**Selected text**
From my our team's feedback:
1. It's fine if this needs to have CAP_SYS_ADMIN to read for tasks not
owned by the calling user; and for non-admin, if the symbolization
fails, to return 0 just like kallsyms does for unprivileged users.
2. We don't care about the stack of an actively running process
(/proc/$pid/stack is there for that). We only need WCHAN for
understanding why a task is blocked.
3. Keeping the function / symbol name in the wchan is ideal (so we can
pinpoint the exact area that a task is blocked at).
This leaves kernel/sched/fair.c as the only user of get_wchan(). But
again, since this was broken for 4 years, was this profiling logic
actually doing anything useful?
This was only broken with CONFIG_UNWINDER_ORC. You may say this is the
default, but Ubuntu's latest kernel (5.11 in Hirsute) still ships with
CONFIG_UNWINDER_FRAME_POINTER, and many other distributions are the
same. Stable distributions have a lag time picking up new code, and even
longer lag picking up new configurations -- even new defaults.

**Records provided**

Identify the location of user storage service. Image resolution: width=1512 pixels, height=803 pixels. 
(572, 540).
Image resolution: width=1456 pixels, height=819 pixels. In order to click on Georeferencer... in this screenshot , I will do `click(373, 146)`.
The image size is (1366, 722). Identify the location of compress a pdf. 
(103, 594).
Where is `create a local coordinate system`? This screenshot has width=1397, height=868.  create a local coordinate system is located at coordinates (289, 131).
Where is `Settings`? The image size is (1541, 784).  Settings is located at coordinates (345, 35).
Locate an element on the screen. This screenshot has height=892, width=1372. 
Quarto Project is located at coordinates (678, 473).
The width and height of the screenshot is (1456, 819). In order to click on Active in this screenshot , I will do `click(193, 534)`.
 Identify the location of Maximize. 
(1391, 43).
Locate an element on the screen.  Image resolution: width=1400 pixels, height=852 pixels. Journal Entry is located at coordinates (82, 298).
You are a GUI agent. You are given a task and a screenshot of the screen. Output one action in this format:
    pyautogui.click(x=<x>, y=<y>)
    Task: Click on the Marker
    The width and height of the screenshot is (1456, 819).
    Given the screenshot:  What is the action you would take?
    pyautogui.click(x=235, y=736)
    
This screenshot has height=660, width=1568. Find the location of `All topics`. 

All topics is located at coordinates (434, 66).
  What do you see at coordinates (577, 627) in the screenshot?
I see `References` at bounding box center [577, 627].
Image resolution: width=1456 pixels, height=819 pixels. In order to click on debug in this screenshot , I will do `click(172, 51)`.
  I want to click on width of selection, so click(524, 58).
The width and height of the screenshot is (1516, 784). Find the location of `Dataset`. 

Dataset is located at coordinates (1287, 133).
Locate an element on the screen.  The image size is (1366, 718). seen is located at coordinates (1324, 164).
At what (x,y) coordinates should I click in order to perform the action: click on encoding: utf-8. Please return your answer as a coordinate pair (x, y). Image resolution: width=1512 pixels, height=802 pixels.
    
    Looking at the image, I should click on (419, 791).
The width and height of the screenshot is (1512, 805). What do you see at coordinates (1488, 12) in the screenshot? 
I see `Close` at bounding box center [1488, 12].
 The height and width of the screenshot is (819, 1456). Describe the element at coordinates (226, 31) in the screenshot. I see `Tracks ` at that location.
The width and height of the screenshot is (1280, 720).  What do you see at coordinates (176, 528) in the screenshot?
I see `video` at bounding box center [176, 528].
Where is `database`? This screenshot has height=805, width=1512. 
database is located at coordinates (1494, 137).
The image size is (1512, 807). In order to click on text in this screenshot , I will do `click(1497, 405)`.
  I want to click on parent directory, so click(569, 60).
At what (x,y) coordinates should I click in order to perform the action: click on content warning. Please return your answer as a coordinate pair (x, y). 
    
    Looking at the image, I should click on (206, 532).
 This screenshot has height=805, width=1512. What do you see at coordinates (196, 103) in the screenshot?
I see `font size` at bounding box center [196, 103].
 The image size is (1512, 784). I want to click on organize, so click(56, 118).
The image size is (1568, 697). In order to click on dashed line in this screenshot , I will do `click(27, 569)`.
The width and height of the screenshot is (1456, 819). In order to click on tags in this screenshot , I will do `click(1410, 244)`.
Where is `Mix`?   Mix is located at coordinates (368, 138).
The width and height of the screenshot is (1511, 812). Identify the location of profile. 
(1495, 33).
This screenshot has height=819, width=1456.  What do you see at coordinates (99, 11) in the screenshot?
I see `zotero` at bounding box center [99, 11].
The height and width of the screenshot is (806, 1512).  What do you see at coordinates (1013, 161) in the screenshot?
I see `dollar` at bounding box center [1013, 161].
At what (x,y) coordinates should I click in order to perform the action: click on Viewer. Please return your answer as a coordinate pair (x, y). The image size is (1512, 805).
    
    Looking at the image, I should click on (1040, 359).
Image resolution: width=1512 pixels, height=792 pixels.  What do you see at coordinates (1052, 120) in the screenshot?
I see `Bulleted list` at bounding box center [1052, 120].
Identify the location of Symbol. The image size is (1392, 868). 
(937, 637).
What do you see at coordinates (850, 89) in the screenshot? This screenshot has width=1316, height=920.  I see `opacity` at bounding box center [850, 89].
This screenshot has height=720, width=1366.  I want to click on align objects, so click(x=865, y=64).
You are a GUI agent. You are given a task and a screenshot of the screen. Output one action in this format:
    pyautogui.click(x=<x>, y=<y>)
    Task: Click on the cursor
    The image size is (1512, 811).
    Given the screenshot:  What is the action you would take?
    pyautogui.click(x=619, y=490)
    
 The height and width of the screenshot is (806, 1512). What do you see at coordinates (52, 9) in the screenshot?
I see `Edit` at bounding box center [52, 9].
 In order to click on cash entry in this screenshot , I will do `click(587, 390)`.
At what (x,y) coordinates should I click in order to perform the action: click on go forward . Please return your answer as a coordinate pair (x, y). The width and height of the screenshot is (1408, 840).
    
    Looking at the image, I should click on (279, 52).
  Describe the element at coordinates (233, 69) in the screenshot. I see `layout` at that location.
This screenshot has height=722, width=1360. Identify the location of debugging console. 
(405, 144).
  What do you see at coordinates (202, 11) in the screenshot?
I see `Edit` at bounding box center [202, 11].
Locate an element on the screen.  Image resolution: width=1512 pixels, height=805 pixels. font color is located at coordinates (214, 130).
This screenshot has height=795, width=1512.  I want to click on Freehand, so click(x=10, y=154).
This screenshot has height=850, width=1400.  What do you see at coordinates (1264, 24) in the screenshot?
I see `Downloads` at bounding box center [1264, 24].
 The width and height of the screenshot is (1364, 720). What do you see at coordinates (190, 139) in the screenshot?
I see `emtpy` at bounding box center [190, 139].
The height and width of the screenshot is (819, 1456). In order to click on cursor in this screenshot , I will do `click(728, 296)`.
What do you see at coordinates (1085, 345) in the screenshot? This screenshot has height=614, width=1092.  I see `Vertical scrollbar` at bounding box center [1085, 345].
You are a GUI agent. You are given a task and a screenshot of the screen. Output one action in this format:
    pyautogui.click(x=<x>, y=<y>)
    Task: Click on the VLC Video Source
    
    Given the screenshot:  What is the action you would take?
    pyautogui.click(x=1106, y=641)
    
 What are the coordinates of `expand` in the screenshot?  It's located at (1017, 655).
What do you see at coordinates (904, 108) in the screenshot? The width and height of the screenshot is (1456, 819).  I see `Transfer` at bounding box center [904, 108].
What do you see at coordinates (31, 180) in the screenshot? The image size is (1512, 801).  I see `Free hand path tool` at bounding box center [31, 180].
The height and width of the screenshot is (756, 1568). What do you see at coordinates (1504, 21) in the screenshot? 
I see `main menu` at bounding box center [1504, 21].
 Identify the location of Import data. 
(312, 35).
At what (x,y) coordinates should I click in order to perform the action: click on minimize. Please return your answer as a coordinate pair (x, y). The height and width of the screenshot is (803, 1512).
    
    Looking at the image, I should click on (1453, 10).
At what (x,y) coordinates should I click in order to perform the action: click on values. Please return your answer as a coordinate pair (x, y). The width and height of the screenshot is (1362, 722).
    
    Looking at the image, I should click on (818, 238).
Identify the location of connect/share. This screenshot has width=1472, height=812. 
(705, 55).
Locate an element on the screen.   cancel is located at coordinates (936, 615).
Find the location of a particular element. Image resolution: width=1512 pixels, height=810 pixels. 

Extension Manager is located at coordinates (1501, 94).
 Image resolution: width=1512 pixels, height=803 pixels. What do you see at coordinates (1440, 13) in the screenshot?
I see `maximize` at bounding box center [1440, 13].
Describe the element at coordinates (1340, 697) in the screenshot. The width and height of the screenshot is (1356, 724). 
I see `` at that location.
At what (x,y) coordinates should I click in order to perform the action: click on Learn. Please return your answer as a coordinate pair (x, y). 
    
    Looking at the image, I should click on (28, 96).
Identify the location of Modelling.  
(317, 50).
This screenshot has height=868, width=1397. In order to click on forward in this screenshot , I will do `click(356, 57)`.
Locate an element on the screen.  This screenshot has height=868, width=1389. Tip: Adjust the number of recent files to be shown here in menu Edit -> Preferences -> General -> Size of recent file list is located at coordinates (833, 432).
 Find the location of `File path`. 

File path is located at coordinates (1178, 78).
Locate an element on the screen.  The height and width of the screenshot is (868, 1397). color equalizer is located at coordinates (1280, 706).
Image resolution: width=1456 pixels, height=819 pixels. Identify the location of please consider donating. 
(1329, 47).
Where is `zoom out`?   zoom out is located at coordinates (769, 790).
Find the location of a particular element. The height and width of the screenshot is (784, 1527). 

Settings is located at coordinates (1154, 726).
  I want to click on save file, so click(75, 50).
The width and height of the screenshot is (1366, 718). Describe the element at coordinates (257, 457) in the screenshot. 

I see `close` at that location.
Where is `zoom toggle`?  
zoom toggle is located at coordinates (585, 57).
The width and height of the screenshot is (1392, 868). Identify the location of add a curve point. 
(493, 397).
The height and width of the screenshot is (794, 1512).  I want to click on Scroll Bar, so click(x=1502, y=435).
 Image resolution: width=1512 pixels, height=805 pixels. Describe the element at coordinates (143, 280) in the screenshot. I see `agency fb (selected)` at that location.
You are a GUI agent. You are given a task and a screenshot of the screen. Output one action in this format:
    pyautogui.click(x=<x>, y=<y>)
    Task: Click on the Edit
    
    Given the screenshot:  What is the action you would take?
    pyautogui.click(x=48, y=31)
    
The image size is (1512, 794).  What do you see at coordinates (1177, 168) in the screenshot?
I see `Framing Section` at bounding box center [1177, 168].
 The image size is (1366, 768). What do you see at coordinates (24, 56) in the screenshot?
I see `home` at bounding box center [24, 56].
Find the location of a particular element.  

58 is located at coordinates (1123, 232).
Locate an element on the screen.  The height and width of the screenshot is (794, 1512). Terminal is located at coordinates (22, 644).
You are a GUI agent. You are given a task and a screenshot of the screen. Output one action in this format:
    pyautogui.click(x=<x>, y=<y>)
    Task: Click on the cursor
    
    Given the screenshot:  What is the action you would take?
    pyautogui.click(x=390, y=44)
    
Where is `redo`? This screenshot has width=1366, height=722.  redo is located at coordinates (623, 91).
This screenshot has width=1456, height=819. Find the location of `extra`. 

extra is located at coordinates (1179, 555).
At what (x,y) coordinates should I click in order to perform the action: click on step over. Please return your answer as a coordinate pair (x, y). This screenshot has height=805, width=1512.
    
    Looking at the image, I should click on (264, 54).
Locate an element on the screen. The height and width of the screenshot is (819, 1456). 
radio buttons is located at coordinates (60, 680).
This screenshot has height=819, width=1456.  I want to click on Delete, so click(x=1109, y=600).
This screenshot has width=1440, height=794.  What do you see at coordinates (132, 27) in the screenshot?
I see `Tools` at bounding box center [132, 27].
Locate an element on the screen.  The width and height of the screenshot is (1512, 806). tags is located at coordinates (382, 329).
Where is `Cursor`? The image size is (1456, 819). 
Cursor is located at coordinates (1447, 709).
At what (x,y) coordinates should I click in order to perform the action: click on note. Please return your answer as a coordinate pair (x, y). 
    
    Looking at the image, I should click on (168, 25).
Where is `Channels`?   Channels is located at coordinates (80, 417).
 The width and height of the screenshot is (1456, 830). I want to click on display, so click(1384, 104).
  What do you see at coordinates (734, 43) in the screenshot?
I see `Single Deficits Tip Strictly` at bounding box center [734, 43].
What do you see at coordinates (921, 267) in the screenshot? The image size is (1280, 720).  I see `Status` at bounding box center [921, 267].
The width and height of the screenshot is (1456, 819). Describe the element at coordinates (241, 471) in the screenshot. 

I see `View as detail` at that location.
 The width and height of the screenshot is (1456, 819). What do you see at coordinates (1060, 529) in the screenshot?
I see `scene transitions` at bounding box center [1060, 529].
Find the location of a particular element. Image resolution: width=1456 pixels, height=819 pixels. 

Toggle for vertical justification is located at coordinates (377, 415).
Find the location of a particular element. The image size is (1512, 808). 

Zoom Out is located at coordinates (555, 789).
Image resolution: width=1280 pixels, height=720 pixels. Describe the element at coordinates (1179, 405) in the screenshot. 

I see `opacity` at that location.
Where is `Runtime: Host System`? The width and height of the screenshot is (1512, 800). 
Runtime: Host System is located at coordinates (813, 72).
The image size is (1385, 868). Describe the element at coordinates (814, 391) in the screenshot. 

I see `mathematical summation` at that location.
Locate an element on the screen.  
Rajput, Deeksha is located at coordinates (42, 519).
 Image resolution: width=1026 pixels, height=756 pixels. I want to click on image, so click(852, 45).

**Directive 1**
Print the wchan excerpt word for word, everything from "From my our" down to "task is blocked.".
**Directive 2**
Render everything from the start of the records down to the line containing "Dataset is located" as a JSON list of strings, one string per line, leaving out blank lines.

**Worked answer 1**
From my our team's feedback:
1. It's fine if this needs to have CAP_SYS_ADMIN to read for tasks not
owned by the calling user; and for non-admin, if the symbolization
fails, to return 0 just like kallsyms does for unprivileged users.
2. We don't care about the stack of an actively running process
(/proc/$pid/stack is there for that). We only need WCHAN for
understanding why a task is blocked.

**Worked answer 2**
[
  "Identify the location of user storage service. Image resolution: width=1512 pixels, height=803 pixels. ",
  "(572, 540).",
  "Image resolution: width=1456 pixels, height=819 pixels. In order to click on Georeferencer... in this screenshot , I will do `click(373, 146)`.",
  "The image size is (1366, 722). Identify the location of compress a pdf. ",
  "(103, 594).",
  "Where is `create a local coordinate system`? This screenshot has width=1397, height=868.  create a local coordinate system is located at coordinates (289, 131).",
  "Where is `Settings`? The image size is (1541, 784).  Settings is located at coordinates (345, 35).",
  "Locate an element on the screen. This screenshot has height=892, width=1372. ",
  "Quarto Project is located at coordinates (678, 473).",
  "The width and height of the screenshot is (1456, 819). In order to click on Active in this screenshot , I will do `click(193, 534)`.",
  " Identify the location of Maximize. ",
  "(1391, 43).",
  "Locate an element on the screen.  Image resolution: width=1400 pixels, height=852 pixels. Journal Entry is located at coordinates (82, 298).",
  "You are a GUI agent. You are given a task and a screenshot of the screen. Output one action in this format:",
  "    pyautogui.click(x=<x>, y=<y>)",
  "    Task: Click on the Marker",
  "    The width and height of the screenshot is (1456, 819).",
  "    Given the screenshot:  What is the action you would take?",
  "    pyautogui.click(x=235, y=736)",
  "This screenshot has height=660, width=1568. Find the location of `All topics`. ",
  "All topics is located at coordinates (434, 66).",
  "  What do you see at coordinates (577, 627) in the screenshot?",
  "I see `References` at bounding box center [577, 627].",
  "Image resolution: width=1456 pixels, height=819 pixels. In order to click on debug in this screenshot , I will do `click(172, 51)`.",
  "  I want to click on width of selection, so click(524, 58).",
  "The width and height of the screenshot is (1516, 784). Find the location of `Dataset`. ",
  "Dataset is located at coordinates (1287, 133)."
]